__抜粋本文__:
流されるのか波打つのか、
たゆたう水に沈むのは……
文/春岡勇二
「大雨降らせてやろうなー、カラッカラッの街に!」
日照りが続く街で、水道局員として働く男は今日も車で街を巡り、水道を停めて回る。「停水執行」、料金を滞納している店舗や家庭を訪ね、水道を止めてゆくのが男の仕事だ。そんなある日、男が訪ねた家にいたのは小学生の姉妹二人だけ。しばらく前までは、帰らぬ夫を待つ、二人の母親もいたのだが。家はすでに電気・ガスも止められている。水は最後のライフラインではないのか。男は躊躇(ちゅうちょ)するが、少女たちに家中の容器に水を溜めさせた後、規則通り水を止める。だが、そのことで男の中でなにかが動き始め、自分自身の〝渇き〟と向き合っていくのだった……。映画『渇水』は、1990年の文學界新人賞を受賞し、同年上期の芥川賞にもノミネートされた河林 満の同名小説の映画化作。発表されてからすでに30年以上の年月が経っているが、描かれているのは、貧困・経済格差・行政の不備、そして家族の絆といった、今の社会に変わらずに横たわっている問題ばかり。自身の〝渇き〟に向き合った男は、冒頭の言葉を大声で発しながら、ある行動に出る。男を演じているのは生田斗真。彼にしては珍しく、どこにでもいる普通の男で、スターの華を持つ彼には逆に難しい役柄といえるが、真摯に演じていて好感がもてる。仕事の相棒で後輩に磯村勇斗、妻役に尾野真千子という布陣。監督は原作の映画化を10年前から模索していた高橋正弥。『孤狼の血』シリーズ(2018年、2021年)や『死刑にいたる病』(2022年)などの白石和彌監督が企画プロデュースを引き受けて製作にこぎつけた邦画界注目の作品でもある。姉妹のしっかり者の姉を演じた山﨑七海、あどけない妹を演じた柚穂の演技と存在感が印象的で、困難からの希望がほっとした気持ちで胸に残る作品になっている。

__演習データ__:
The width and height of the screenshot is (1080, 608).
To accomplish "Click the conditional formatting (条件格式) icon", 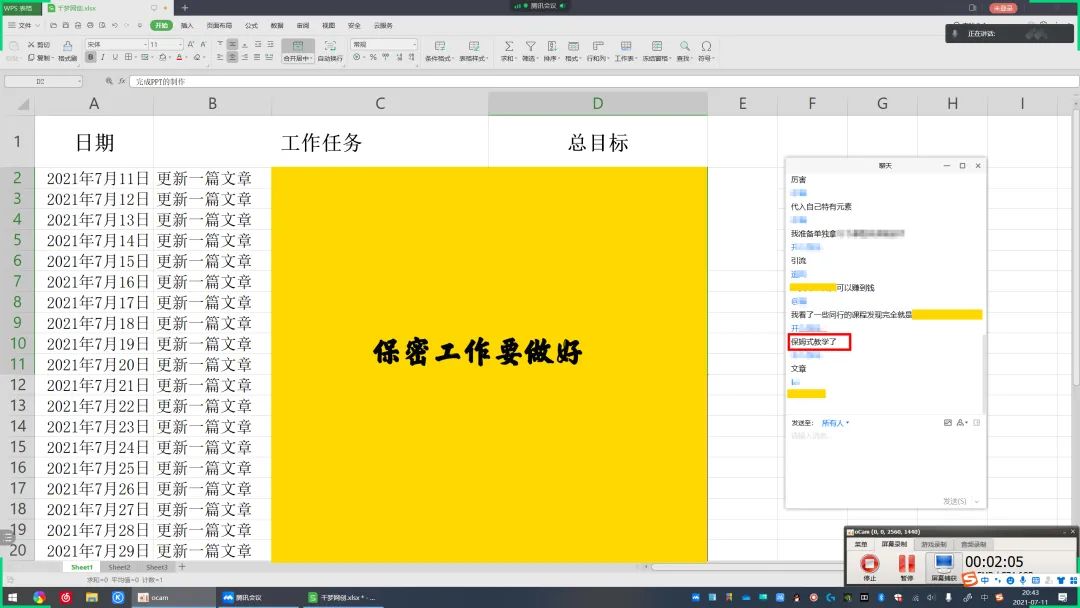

__指示__:
**a)** 映画『渇水』の紹介文で、主人公の水道局員の男を演じているのは誰ですか？
**b)** 映画『渇水』の紹介文を、最後の文の後から書き進めてください。

__解答__:
**a)** 生田斗真です。

**b)**
もう1本、現代社会が抱える問題、それもこちらは介護や新興宗教、女性差別といった、どちらかと言うと裏に潜む形で存在する問題を女性の眼で鋭くえぐった映画が公開される。『彼らが本気で編むときは』(2017年)や『川っぺりムコリッタ』(2022年)などの荻上直子監督の野心作『波紋』だ。
夫の突然の失踪後も、義父の介護を続け、今は新興宗教の熱心な信者となっている中年女性の元に、夫が前触れなく舞い戻って来る。聞けば、がんになって高額治療が必要だという。さらに地方で就職していた息子は、障がいのある女性を婚約者として連れてくる。次々と起こる、心ざわつかせる出来事にヒロインの日常が崩れていく。主演は、いま怖い女性を演じさせたら日本一の筒井真理子。夫役は光石 研、息子役はこちらにも出ている磯村勇斗。他に、柄本 明、木野 花、キムラ緑子、江口のりこ、平岩 紙、安藤玉恵といった小劇団の出身や現在も所属の曲者俳優たちがそろい、不穏な世界観を構築していく。
どちらの作品も核には家族の絆があり、タイトルに「水」が絡むのも興味深い。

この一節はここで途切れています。